A refugee is someone, “who owing to a well-founded fear of being persecuted for reasons of race, religion, nationality, membership of a particular social group or political opinion, is outside the country of his nationality, and is unable to, or owing to such fear, is unwilling to avail himself of the protection of that country.” This definition is derived from The1951 Convention relating to the Status of Refugees, the primary document outlining the rights of refugees and the legal obligations of state parties to the Convention.
Refugee rights, which ought to be considered in conjunction with the Universal Declaration of Human Rights, seek to protect those in vulnerable situations outside of their home country. Rights outlined in the 1951 Convention include: the right to housing, the right to education, the right to work, the right to be issued identity and travel cards, amongst many others. The UNHCR acts as the primary ‘guardian” over this document. However, states play a major large role in service provision and rights guarantees. Presently 86% of refugees are located in the developing world. This, coupled with the immense number of refugees, means that camps often suffer from a severe lack of resources. Accordingly, both the quality of these services may not be sufficient presenting a major obstacle to the enjoyment of the basic rights outlined above.
Last month, TED featured Chief Communications & Spokesperson Melissa Fleming of the UNHCR, who expressed this dilemma in “Let’s help refugees thrive, not just survive,” a video which has since been watched by close to 500,000 viewers(link).
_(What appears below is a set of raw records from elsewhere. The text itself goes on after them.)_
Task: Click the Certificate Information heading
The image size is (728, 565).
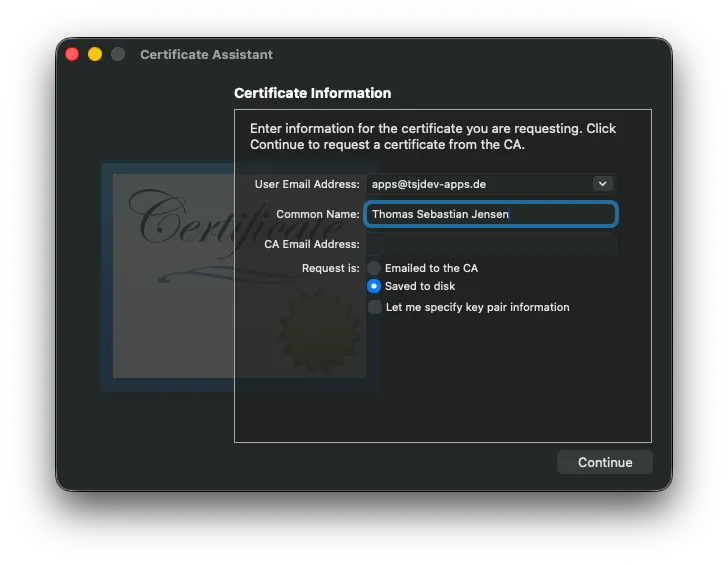Action: pyautogui.click(x=312, y=93)
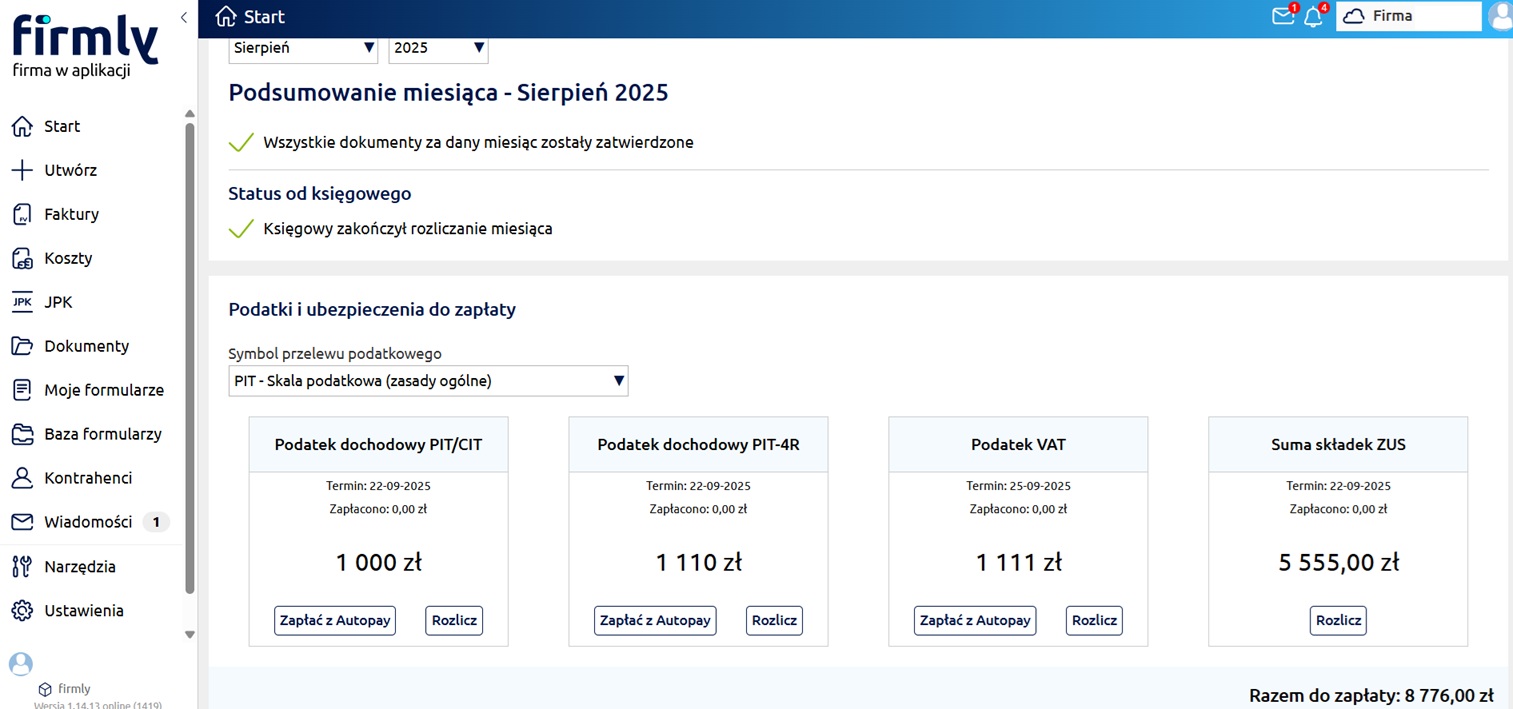Screen dimensions: 1513x709
Task: Open the Sierpień month dropdown
Action: [303, 48]
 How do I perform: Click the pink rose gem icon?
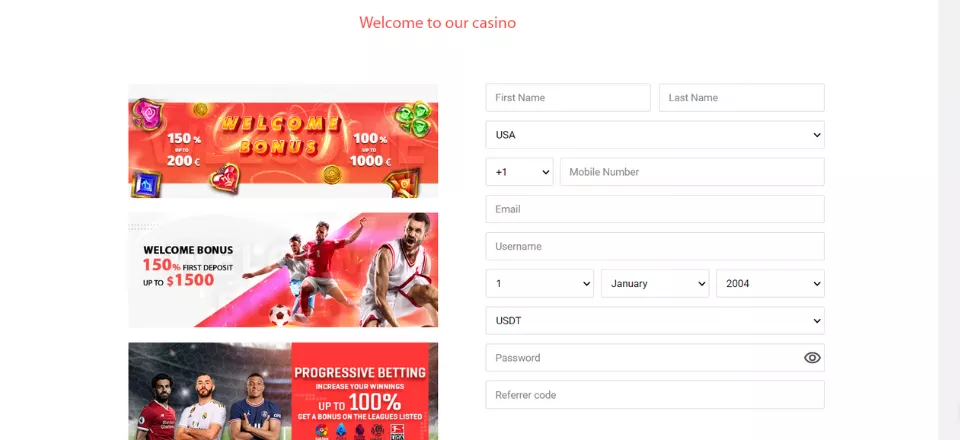click(x=147, y=114)
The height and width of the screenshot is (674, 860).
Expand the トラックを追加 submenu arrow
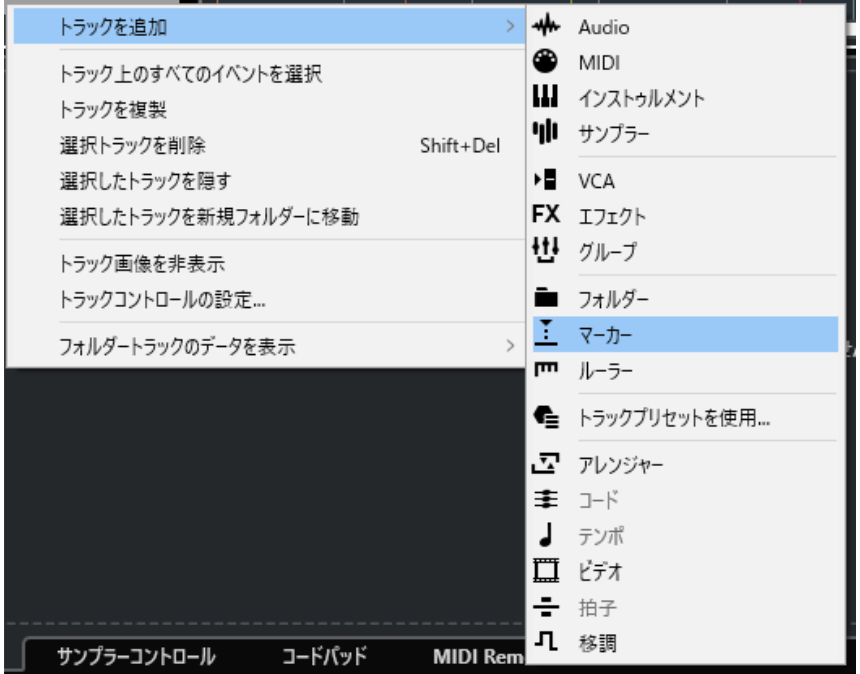click(x=510, y=28)
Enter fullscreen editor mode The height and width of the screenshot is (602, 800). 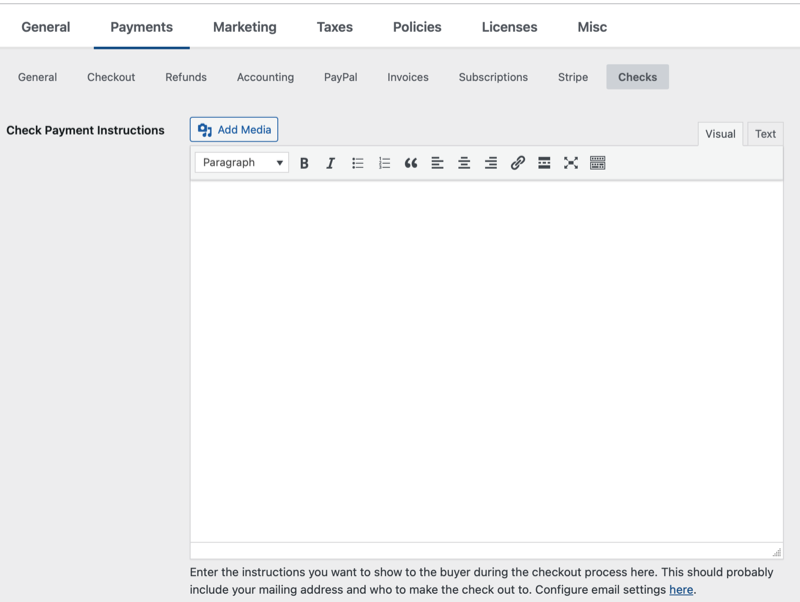(x=571, y=163)
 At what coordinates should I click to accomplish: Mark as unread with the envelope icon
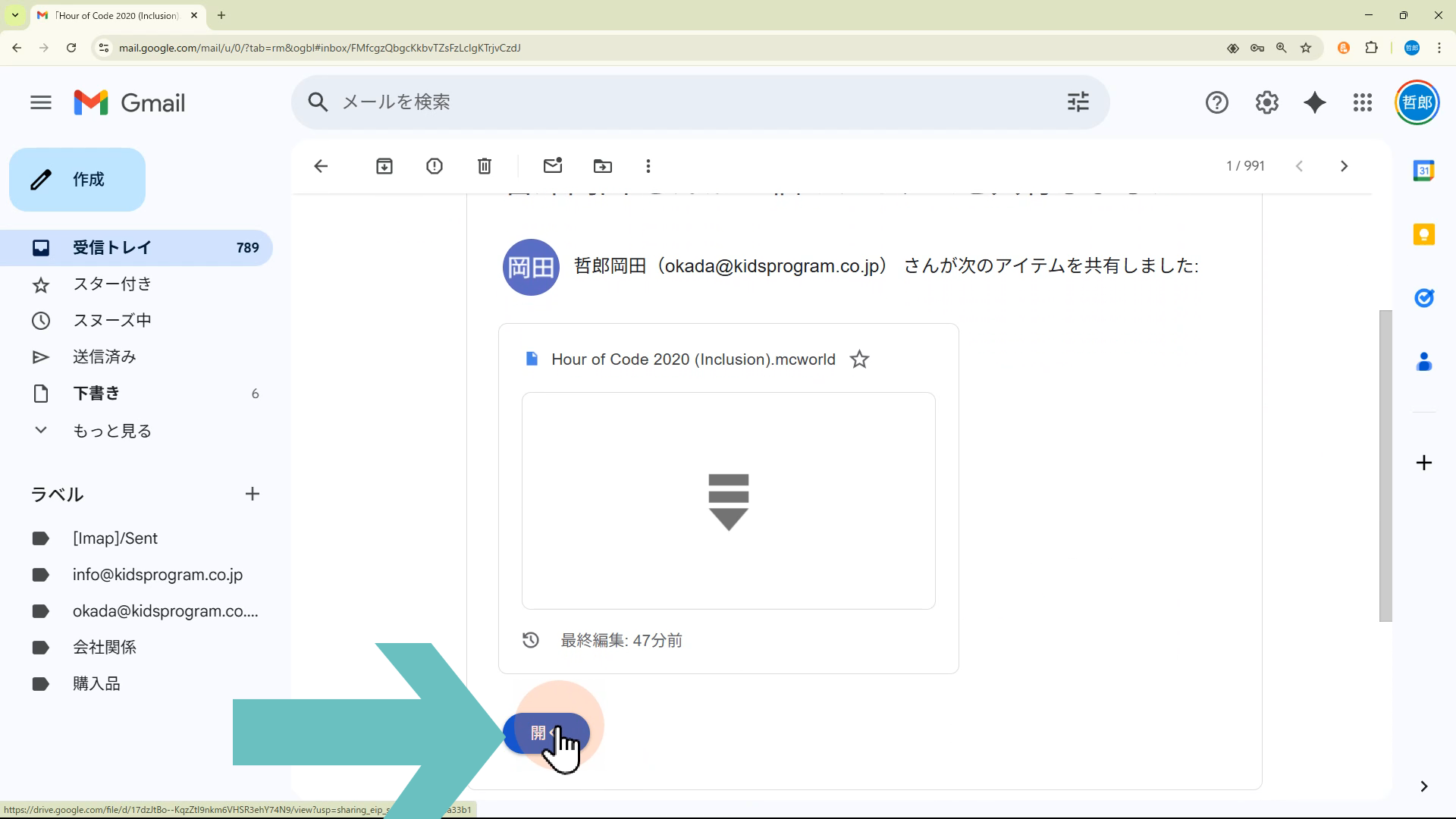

Fleming addresses the core challenges that face the UNHCR: ensuring that not only the basic necessities for survival are met, but that those in camps (and elsewhere) are able pursue the life path of which they desire. Continued education, adequate health care facilities, social services, communication technologies, all impact this capability. Exile can undermine such ambitions.
Canada’s current refugee resettlement admission target is 13,900 for 2014. However, resettlement represents only a fraction of the world’s refugee population and is not always desirable. Yet, beyond the economic, geographic and political obstacles of providing a safe space for refugees, Canadians are currently providing support in innovative ways.
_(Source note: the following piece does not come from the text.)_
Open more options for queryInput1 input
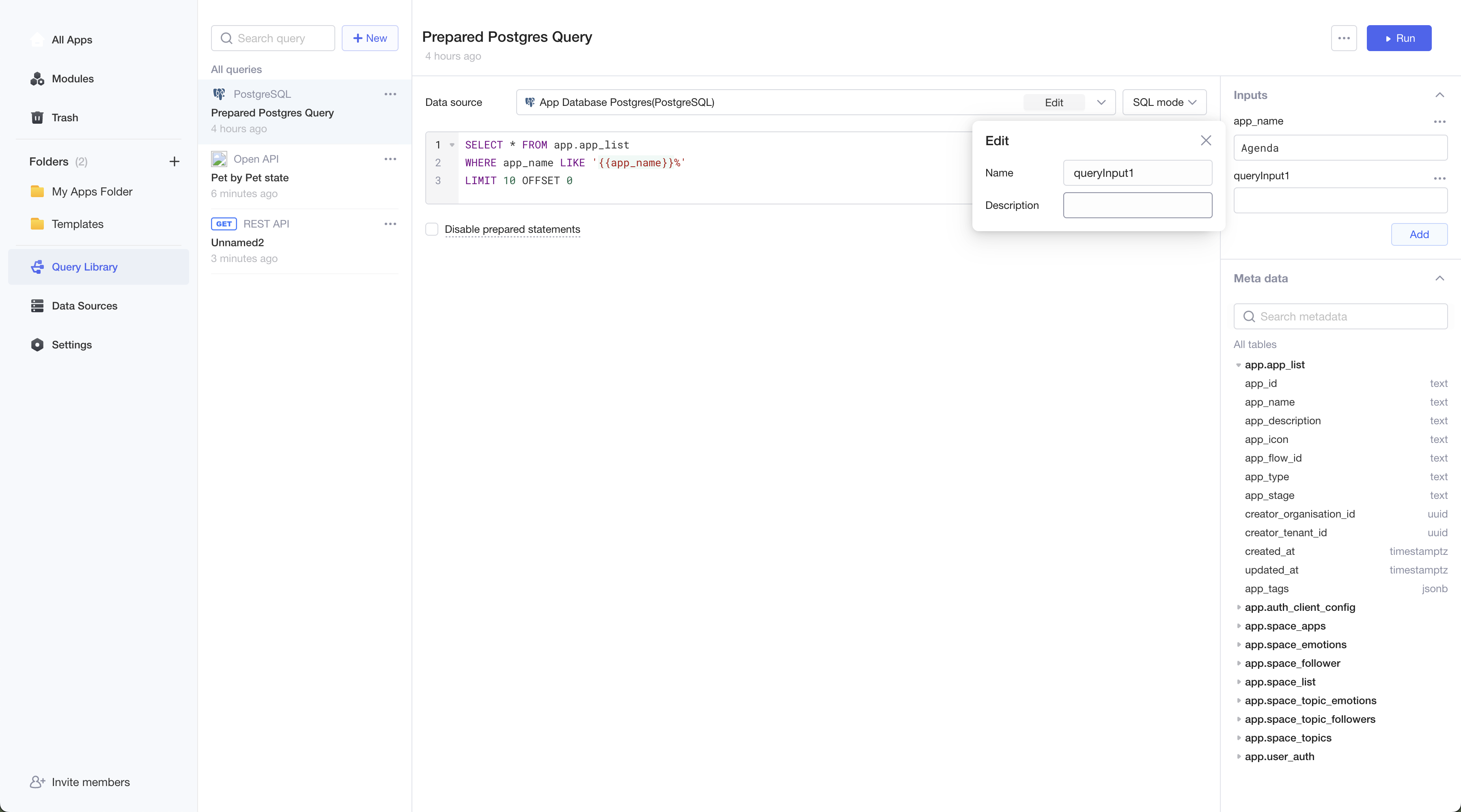This screenshot has height=812, width=1461. [1439, 178]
In conjunction with the UNHCR, Vancouver NGO Peace Geeks has created a mobile application, which provides refugees with the most up-to date information on camp services. There are currently over 60 service providers in 420 spaces across Jordan. As such, navigating this terrain has proven both time consuming and frustrating. Since the Syrian crisis erupted, the number of refugees in the region has skyrocketed. The United Nations High Commissioner for Refugees and partners are currently assisting over 3 million people as a result of the violence in Syria (http://data.unhcr.org/syrianrefugees/syria.php). Jordan is currently hosting many Syrian refugees, with an estimated 641, 915 people under UNHCR assistance. The Zaatari refugee camp in Jordan aids 81, 321 people of concern, of which the majority again are Syrians.
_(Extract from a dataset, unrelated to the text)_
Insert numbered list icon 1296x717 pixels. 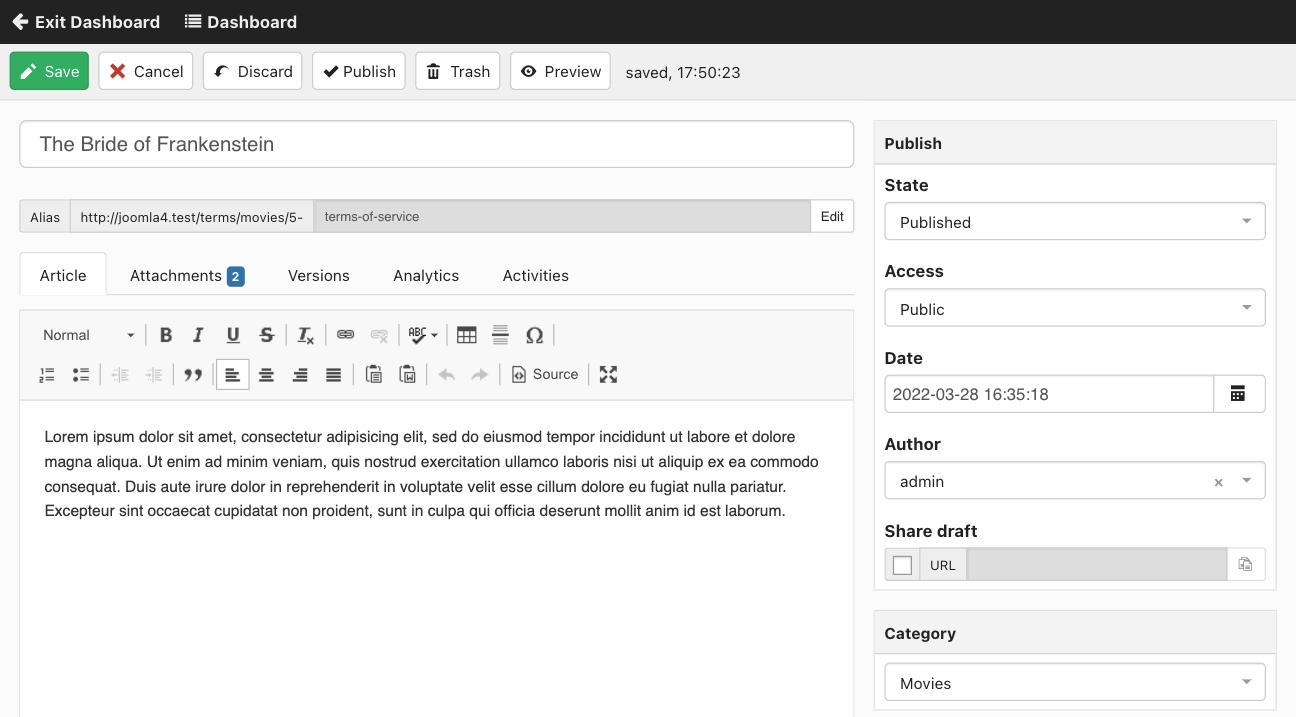[x=47, y=375]
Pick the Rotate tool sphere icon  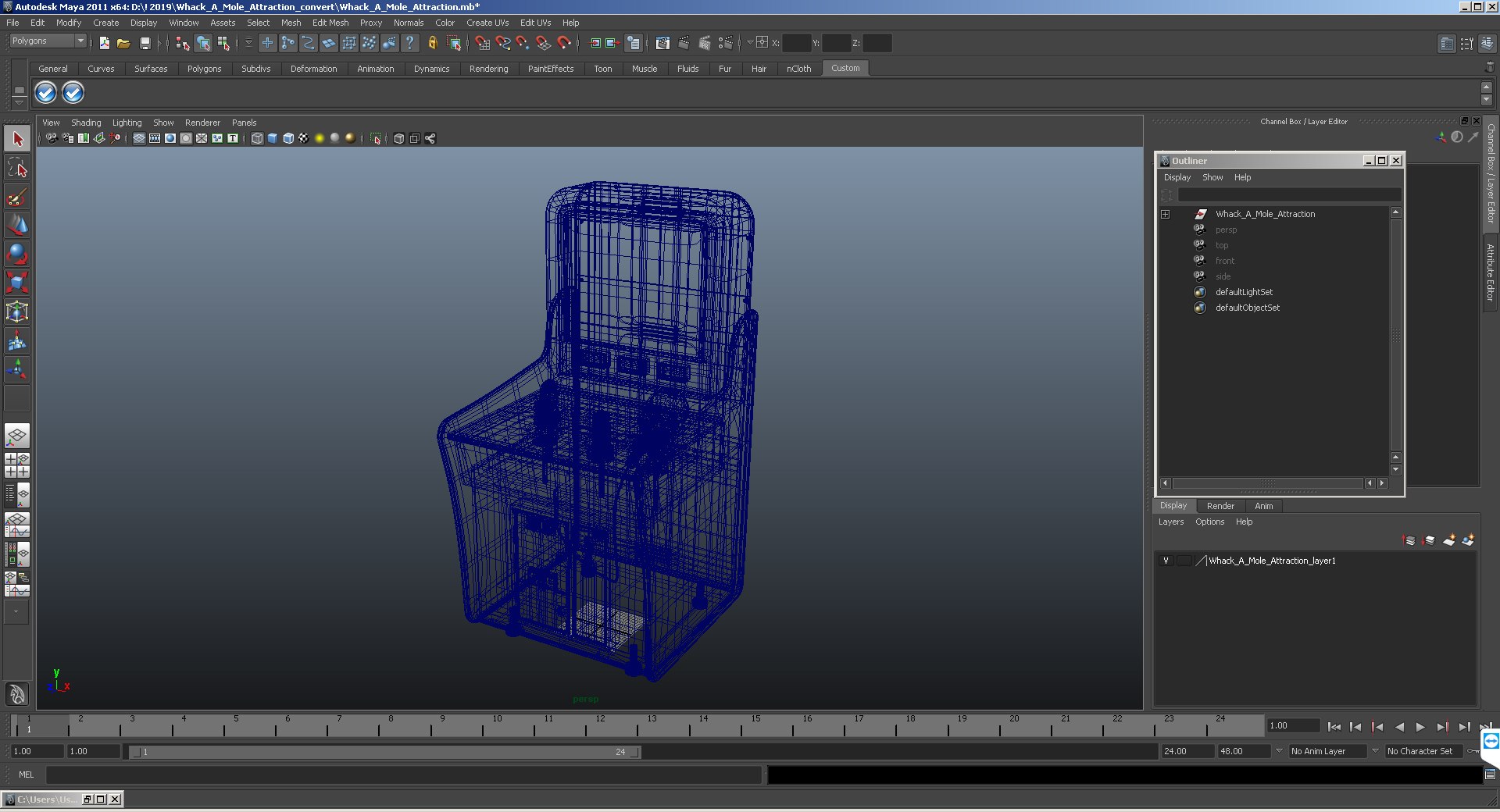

Ensuring that camp residents are aware of, and able to access services is critical to ensuring their rights are protected, and can have substantial implications for well-being. Reproductive and mental health support, education, gender-based violence services, amongst others are offered by many different providers. However, access due to knowledge limitations can mean that refugees may not be able to utilize what is available. Recognizing that a phone is often one of the few items refugees choose to take when fleeing, the new mobile application is both a practical and an especially innovative method to tackle this obstacle. Currently, Peace Geeks is working on incorporating a user input function into the app in order to respond to decisions that have occurred within the communities, such as service delivery. This empowerment method is an important tool to ensure that services replicate the needs of those living in the communities.
Volunteer based non-profit NGO, Peace Geeks “builds the technological, communications and management capacities of grassroots organizations working on the promotion of peace, accountability and human rights.” Since the organization’s founding three years ago, Peace Geeks has helped peace, accountability and human rights organization in countries across South America, Africa, the Middle East, and Asia establish themselves on the web in order to support their advocacy goals. Peace Geeks is an outstanding example of the potential of Vancouver to contribute to international issues, such as the refugee crisis. UNA looks forward to working with this organization in the future.